[start]

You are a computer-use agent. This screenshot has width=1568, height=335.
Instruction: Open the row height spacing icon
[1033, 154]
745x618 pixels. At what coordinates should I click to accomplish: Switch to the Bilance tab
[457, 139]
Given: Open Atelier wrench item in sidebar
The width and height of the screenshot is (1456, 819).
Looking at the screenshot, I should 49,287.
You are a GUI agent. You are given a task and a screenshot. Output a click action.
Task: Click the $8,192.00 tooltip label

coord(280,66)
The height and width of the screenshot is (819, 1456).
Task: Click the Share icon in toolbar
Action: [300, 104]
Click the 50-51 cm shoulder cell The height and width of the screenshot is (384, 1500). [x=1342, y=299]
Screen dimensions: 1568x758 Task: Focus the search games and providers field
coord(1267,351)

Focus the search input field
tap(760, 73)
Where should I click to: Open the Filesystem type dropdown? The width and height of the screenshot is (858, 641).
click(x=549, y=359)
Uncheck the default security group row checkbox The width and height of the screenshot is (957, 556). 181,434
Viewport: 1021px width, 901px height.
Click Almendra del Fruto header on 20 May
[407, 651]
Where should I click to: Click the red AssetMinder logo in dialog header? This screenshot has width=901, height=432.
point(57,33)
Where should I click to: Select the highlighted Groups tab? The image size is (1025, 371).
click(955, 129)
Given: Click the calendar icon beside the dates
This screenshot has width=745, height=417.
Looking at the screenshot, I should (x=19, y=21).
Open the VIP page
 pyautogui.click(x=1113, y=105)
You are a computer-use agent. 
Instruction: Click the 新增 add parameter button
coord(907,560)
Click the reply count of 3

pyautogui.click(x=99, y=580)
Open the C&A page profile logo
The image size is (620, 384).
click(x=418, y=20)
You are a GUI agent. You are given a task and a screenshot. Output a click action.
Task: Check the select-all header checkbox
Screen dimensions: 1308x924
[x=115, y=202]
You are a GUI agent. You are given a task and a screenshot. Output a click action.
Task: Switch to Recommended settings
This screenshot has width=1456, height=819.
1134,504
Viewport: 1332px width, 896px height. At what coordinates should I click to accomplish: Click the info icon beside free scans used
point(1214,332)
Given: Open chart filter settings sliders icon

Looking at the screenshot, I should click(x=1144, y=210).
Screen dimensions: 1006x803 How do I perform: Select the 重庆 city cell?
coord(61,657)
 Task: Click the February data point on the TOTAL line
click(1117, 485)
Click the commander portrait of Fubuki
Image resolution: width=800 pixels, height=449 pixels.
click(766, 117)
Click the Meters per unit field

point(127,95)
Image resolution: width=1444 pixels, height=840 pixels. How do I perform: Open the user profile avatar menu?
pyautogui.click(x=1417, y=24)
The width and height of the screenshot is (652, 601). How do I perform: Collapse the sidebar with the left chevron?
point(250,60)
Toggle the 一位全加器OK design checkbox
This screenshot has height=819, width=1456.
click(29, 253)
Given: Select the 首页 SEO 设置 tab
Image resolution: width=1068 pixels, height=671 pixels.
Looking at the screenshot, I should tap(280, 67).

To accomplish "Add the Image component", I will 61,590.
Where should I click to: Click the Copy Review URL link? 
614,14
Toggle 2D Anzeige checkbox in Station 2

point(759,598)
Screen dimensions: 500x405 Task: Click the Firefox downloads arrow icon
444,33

[end]

REQUIRED WORK:
Output the items between the line holding "Where should I click to: Click the red" and the line holding "coord(907,560)", inclusive, exactly as they appear.

RESULT OF THE TASK:
Where should I click to: Click the red AssetMinder logo in dialog header? This screenshot has width=901, height=432.
point(57,33)
Where should I click to: Select the highlighted Groups tab? The image size is (1025, 371).
click(955, 129)
Given: Click the calendar icon beside the dates
This screenshot has width=745, height=417.
Looking at the screenshot, I should (x=19, y=21).
Open the VIP page
 pyautogui.click(x=1113, y=105)
You are a computer-use agent. 
Instruction: Click the 新增 add parameter button
coord(907,560)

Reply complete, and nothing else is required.